The nitrogen-rich energetic salt melamine-melaminium 3,4,5-trihydroxybenzoate dihydrate (MTBDH) has been grown by the slow evaporation method at room temperature. Single crystal X-ray diffraction studies reveal that MTBDH crystallizes in the centrosymmetric space group Pccn of the orthorhombic system with lattice parameters a = 32.878(5) Å, b = 9.392(2) Å, c = 12.785(2) Å, and V = 3947.9(12) (Å)3. The structure is stabilized by extensive N–H···N, N–H···O, O–H···O, and C–H···O hydrogen bonding, forming a three-dimensional supramolecular network. DFT calculations at the B3LYP/6–311G(d,p) level show excellent agreement with experimental data and confirm structural stability. The calculated Mulliken atomic charges reveal significant charge separation within the molecule. Nitrogen and oxygen atoms exhibit high negative charges (up to −0.82 e), whereas several carbon atoms bonded to electronegative centers display substantial positive charges (up to +0.74 e). Frontier molecular orbital analysis shows a HOMO–LUMO energy gap of 4.94 eV, indicating good molecular stability with moderate reactivity. The hardness (2.47 eV) and softness (0.20 eV) values further confirm the stable nature of MTBDH. The electronegativity (3.79 eV) and chemical potential (−3.79 eV) suggest strong electron-accepting ability, while the electrophilicity index (2.91 eV) and maximum charge (1.53 eV) transfer value indicate effective intramolecular charge redistribution within the molecule.
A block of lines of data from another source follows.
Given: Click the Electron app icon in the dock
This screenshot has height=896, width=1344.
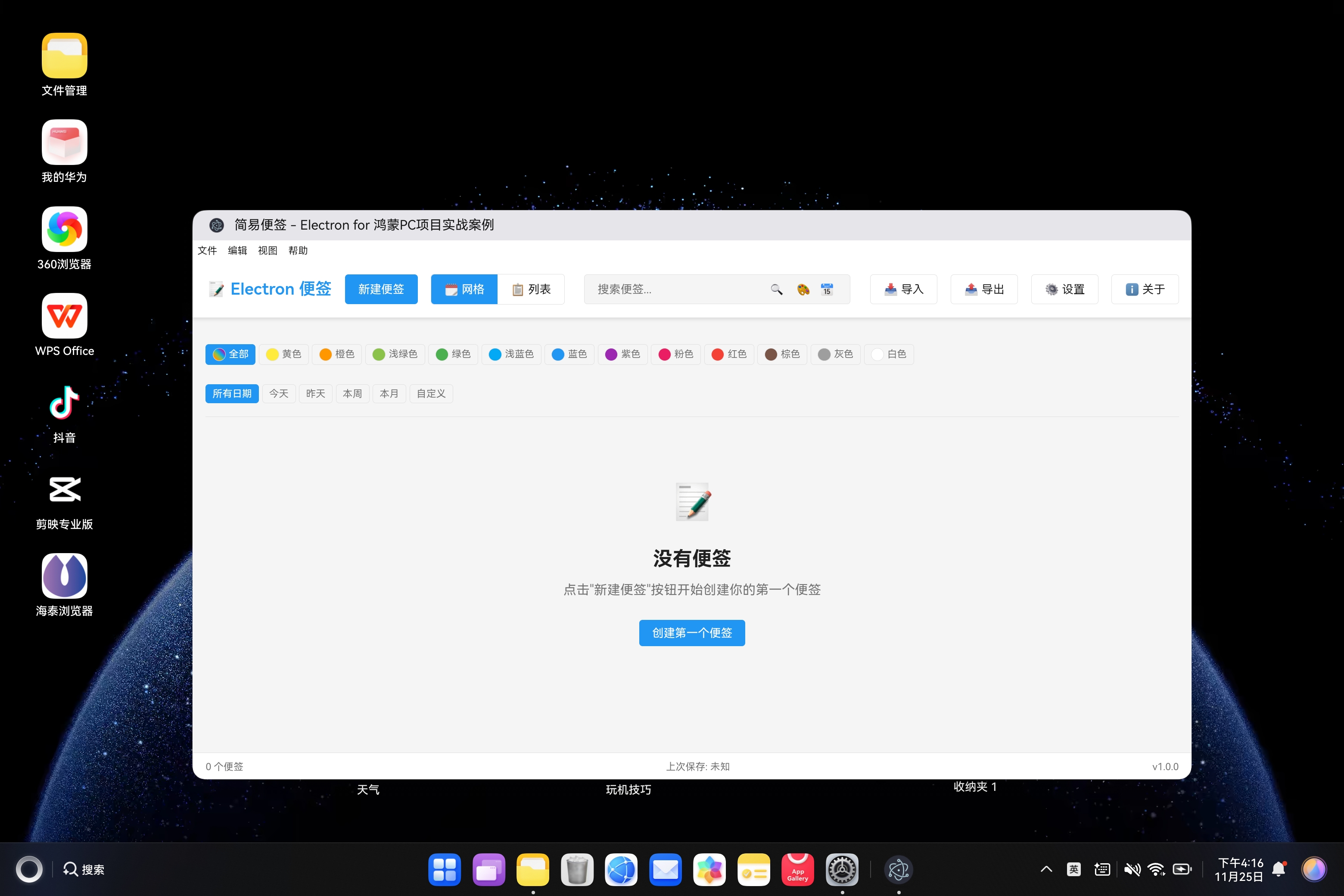Looking at the screenshot, I should tap(899, 869).
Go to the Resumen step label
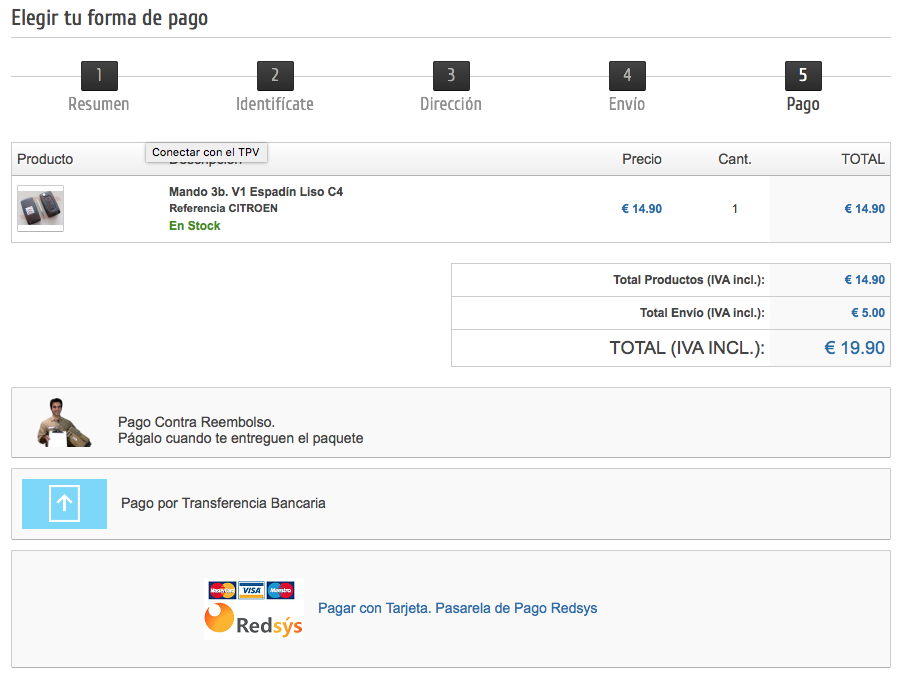This screenshot has width=909, height=685. [99, 104]
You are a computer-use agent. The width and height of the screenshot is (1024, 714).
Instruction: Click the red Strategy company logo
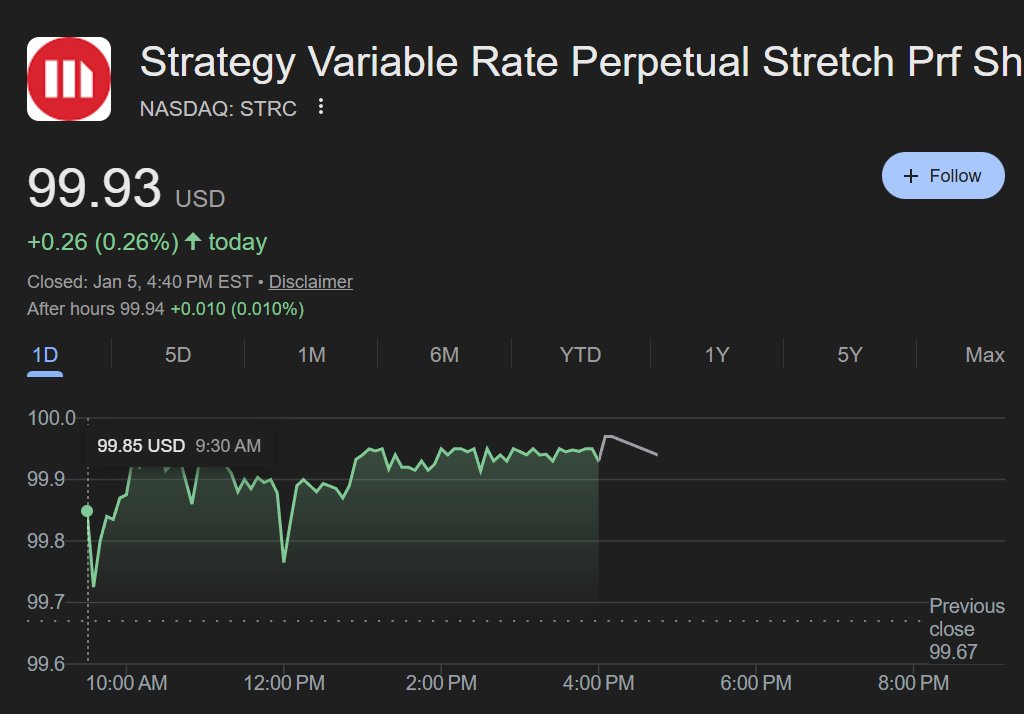69,79
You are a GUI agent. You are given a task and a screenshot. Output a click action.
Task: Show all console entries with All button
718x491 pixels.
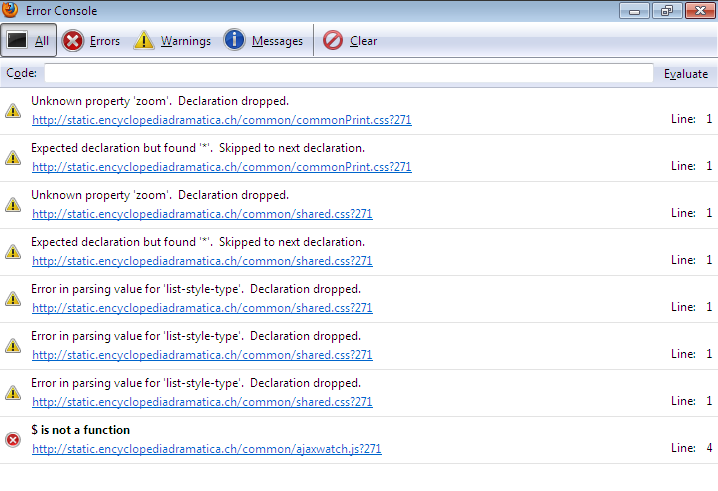[x=28, y=41]
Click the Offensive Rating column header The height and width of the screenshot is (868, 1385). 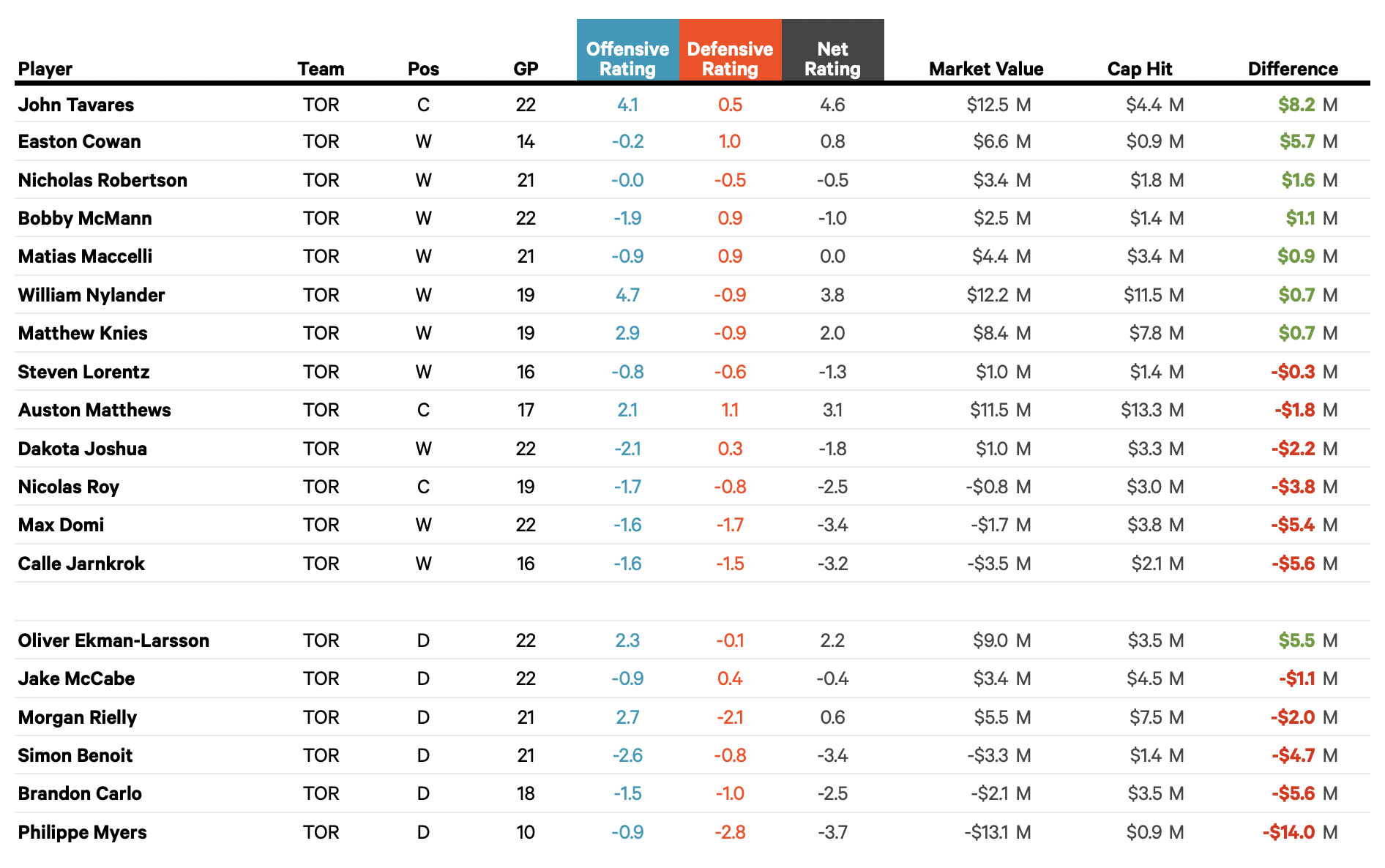tap(627, 59)
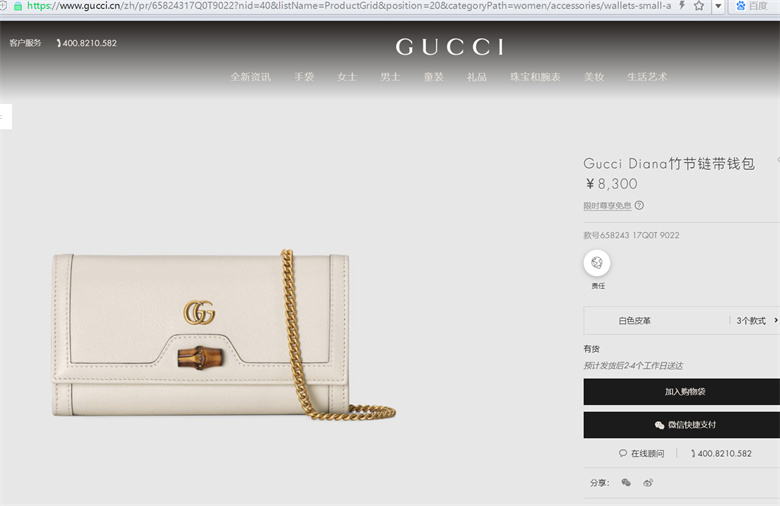
Task: Bookmark page with the star icon
Action: click(699, 6)
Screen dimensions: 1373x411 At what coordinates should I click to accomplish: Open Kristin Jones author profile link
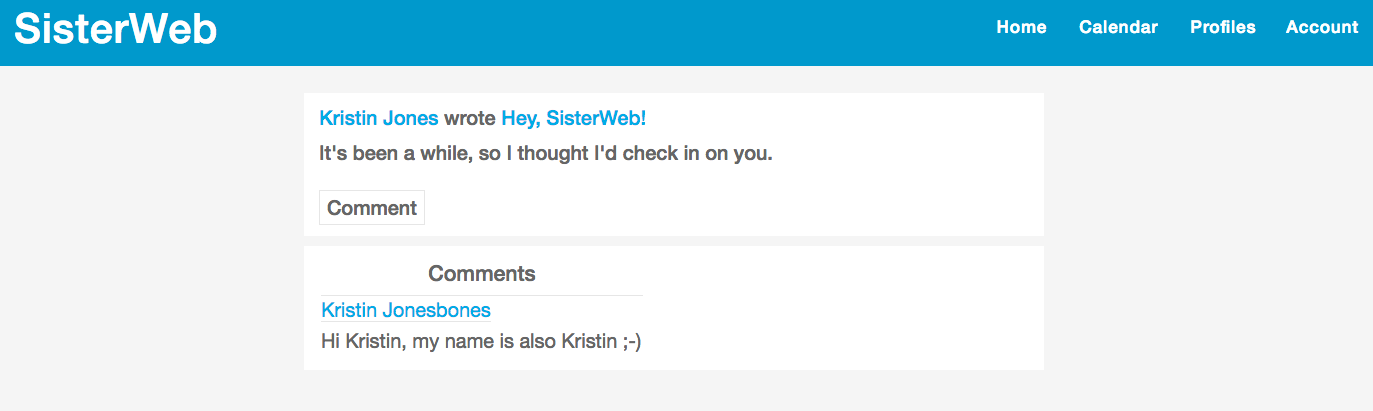pos(378,118)
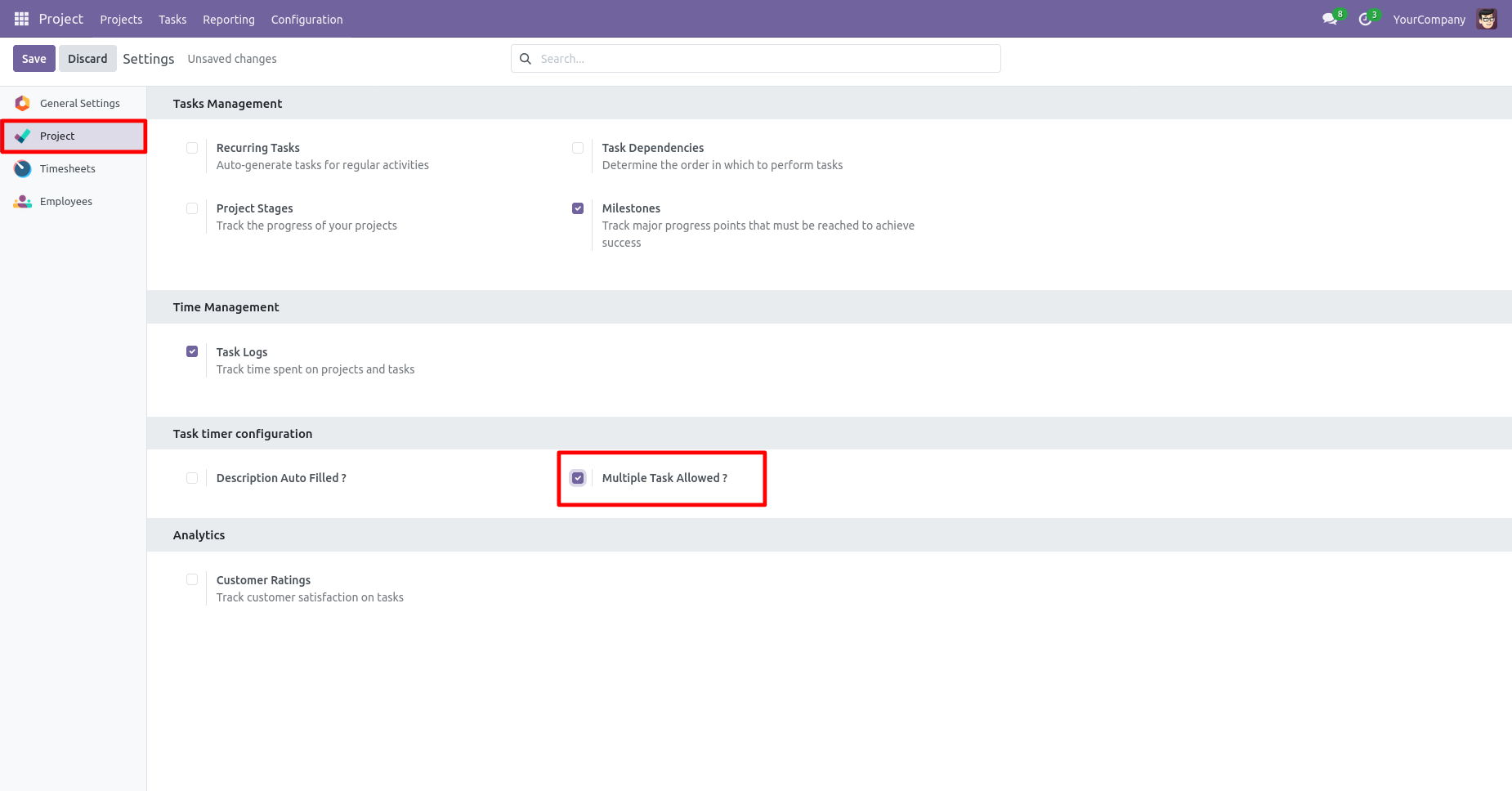Click the Discard button
Screen dimensions: 1512x791
tap(87, 59)
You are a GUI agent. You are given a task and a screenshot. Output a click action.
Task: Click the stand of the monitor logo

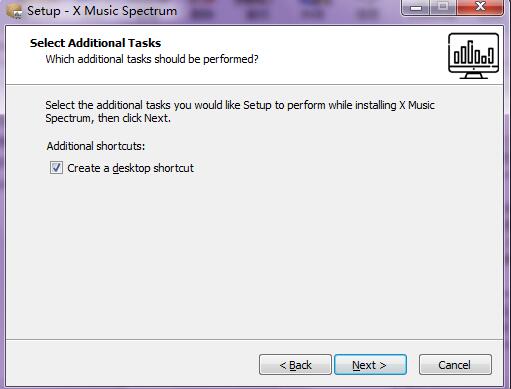click(473, 76)
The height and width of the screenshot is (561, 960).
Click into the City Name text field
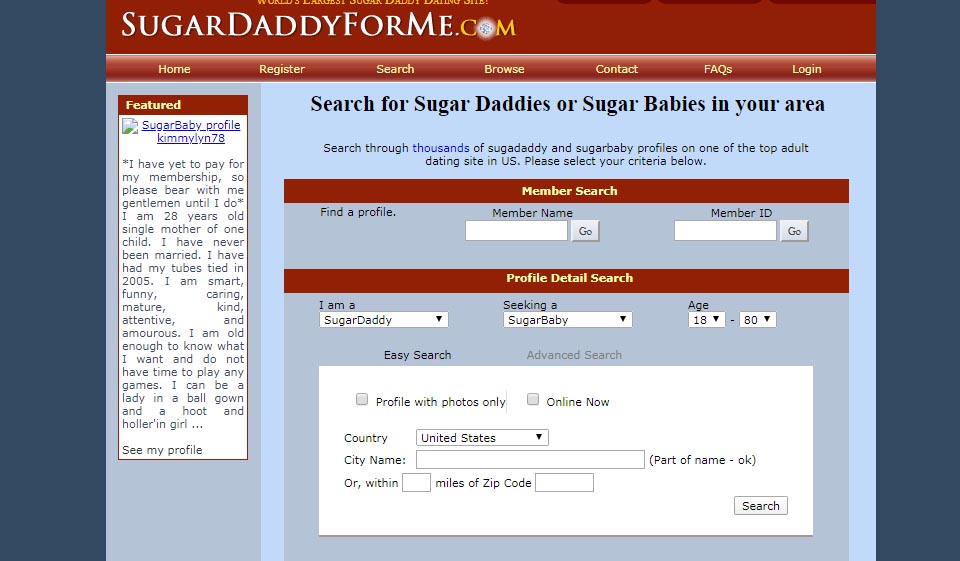click(530, 460)
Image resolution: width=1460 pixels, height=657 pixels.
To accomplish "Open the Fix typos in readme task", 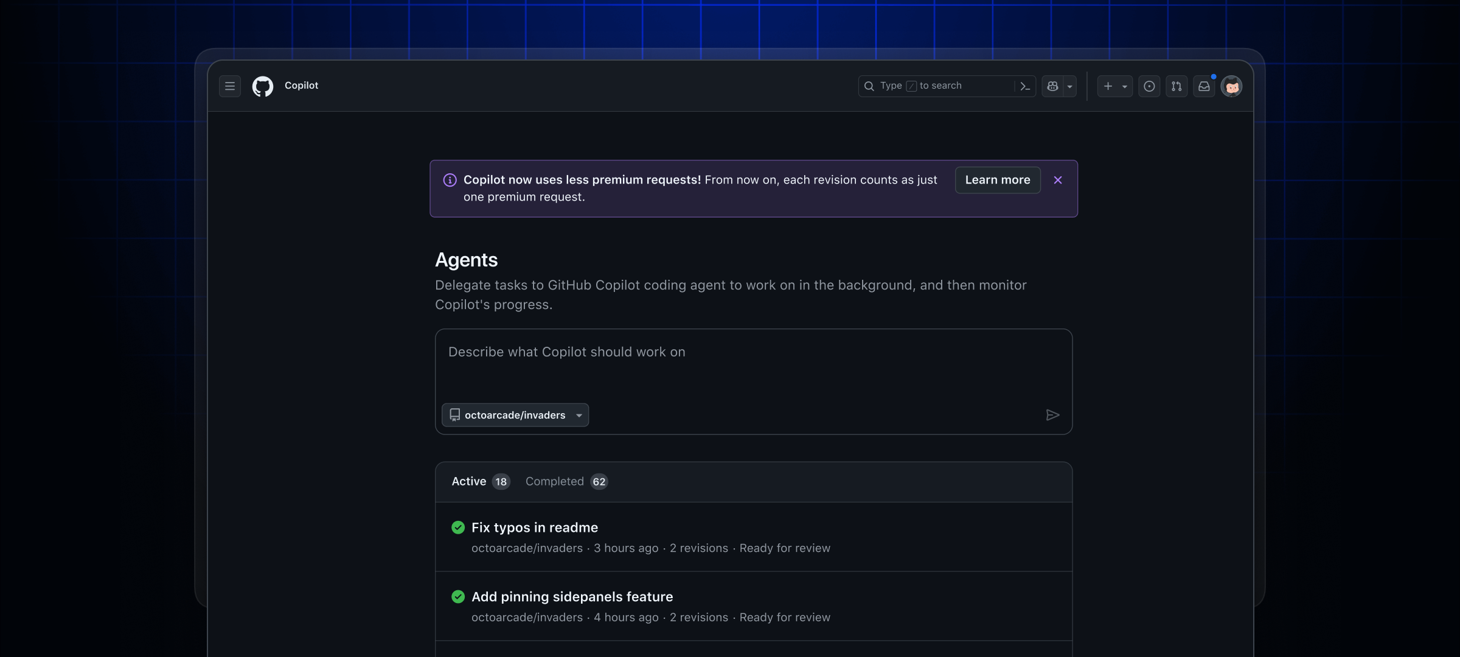I will [535, 527].
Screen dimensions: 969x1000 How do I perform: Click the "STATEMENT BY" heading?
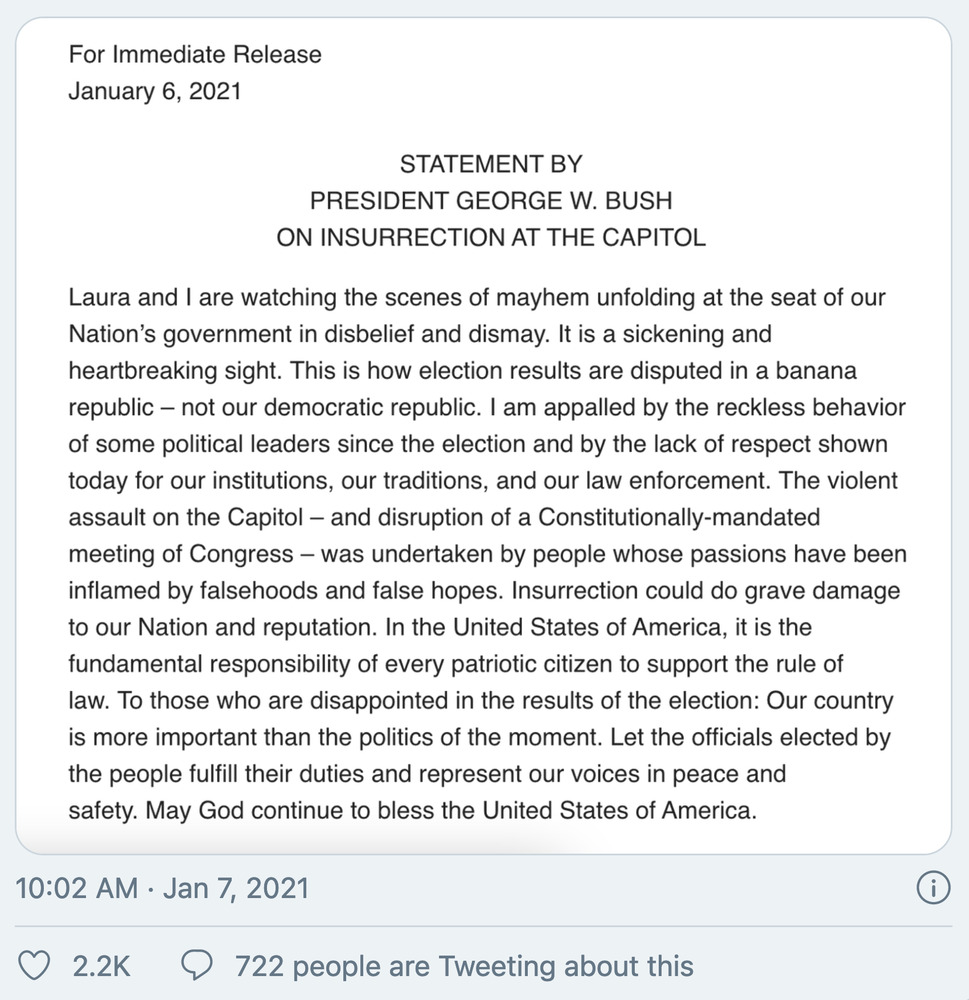pyautogui.click(x=491, y=165)
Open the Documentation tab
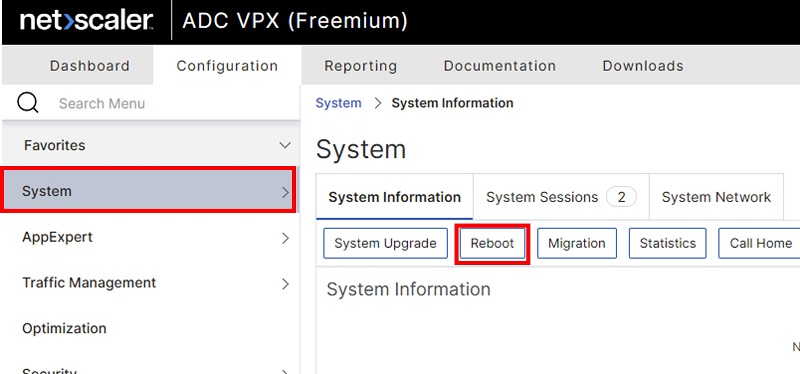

The predicted UV–visible analysis shows an absorption maximum at 260 nm. The strong inter and intramolecular interactions were confirmed by Natural Bond Orbital (NBO) analysis. The calculated first-order hyperpolarizability (βtot) is 371.989 × 10−³1 e.s.u., which is approximately 99.87 times higher than that of urea, indicating strong nonlinear optical (NLO) behavior. Hirshfeld surface analysis identifies dominant H···H interactions (38.7%), while ELF and LOL analyses provide insight into electronic localization and non-covalent interactions.